While the welcome mat is for refugees, asylum-seekers, or anyone who wants to contribute to the economy, according to his campaign platform, Talarico’s lock shows up in his calls for continued investment in border security. His policy says the border should keep out people “who mean to do us harm,” listing cartels and gang members, and that ports of entry should be modernized “to better detect threats before they come.”

“Democrats are missing the opportunity to really show the way and how to fix what’s going on with immigration,” said José Palma, the Houston-based coordinator of the National Temporary Protected Status Alliance. The party’s dominant strategies, he added, represent “a very, very low ask.”

For both Palma and Garcia Grewal, violent immigration enforcement is the product of a failed immigration system that has not offered people viable paths to citizenship. Even people with status through Deferred Action for Childhood Arrivals are being deported, Palma pointed out, and poor conditions persist at detention centers, where 32 people died in ICE custody last year. At least eight more have died in the agency’s hands this year so far. 

Palma said he was frustrated with the Democrats’ long history of promising to fight for immigrants in campaigns but failing to deliver legislation once in power. He worried as a similar dynamic was playing out amid the outcry against ICE and called on Democrats like Talarico to lay out clear objectives to protect immigrant communities. 

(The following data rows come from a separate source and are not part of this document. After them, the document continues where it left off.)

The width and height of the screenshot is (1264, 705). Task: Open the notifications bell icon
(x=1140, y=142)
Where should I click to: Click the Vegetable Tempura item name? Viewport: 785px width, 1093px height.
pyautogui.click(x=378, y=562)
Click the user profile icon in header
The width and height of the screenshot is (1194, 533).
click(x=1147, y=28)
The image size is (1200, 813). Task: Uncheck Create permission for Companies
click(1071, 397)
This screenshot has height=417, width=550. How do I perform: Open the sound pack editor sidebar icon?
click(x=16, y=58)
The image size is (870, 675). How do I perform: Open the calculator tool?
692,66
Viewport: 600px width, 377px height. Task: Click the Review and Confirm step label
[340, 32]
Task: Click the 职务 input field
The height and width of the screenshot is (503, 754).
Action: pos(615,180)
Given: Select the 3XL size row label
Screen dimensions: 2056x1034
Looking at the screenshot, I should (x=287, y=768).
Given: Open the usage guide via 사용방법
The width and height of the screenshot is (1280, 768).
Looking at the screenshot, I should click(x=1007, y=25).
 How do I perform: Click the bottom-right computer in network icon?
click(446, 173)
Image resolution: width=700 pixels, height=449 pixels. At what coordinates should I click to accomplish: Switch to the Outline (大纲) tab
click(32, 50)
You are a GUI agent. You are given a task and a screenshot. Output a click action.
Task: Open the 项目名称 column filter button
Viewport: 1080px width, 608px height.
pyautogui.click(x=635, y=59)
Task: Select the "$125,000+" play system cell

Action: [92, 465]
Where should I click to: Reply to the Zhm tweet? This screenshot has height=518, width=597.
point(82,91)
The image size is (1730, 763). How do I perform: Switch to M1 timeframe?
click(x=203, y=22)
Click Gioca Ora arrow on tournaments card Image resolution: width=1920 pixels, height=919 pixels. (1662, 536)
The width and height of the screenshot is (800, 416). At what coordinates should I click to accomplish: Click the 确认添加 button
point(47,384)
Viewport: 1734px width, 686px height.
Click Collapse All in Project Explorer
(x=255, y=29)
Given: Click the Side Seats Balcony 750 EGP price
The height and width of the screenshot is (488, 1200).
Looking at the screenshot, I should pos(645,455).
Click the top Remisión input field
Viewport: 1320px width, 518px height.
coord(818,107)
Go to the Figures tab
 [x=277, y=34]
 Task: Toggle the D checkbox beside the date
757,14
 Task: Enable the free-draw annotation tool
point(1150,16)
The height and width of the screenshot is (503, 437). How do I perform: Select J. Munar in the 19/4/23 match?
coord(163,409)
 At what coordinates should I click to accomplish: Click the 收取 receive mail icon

“The harassment and the abuse is something to denounce,” he said, “But at the same time, undocumented immigrants are getting detained in every other opportunity they have and they are getting deported. At the same time we need to highlight abuses, we have to talk about harm reduction, but also, what is the solution?”

In a celebratory speech on primary night, Talarico pledged to serve “a people-powered movement to take on this broken political system,” saying he ran “truly a campaign of, by, and for the people.” As he prepares to face a Republican in the months to come, Texans will have to determine which people his movement includes.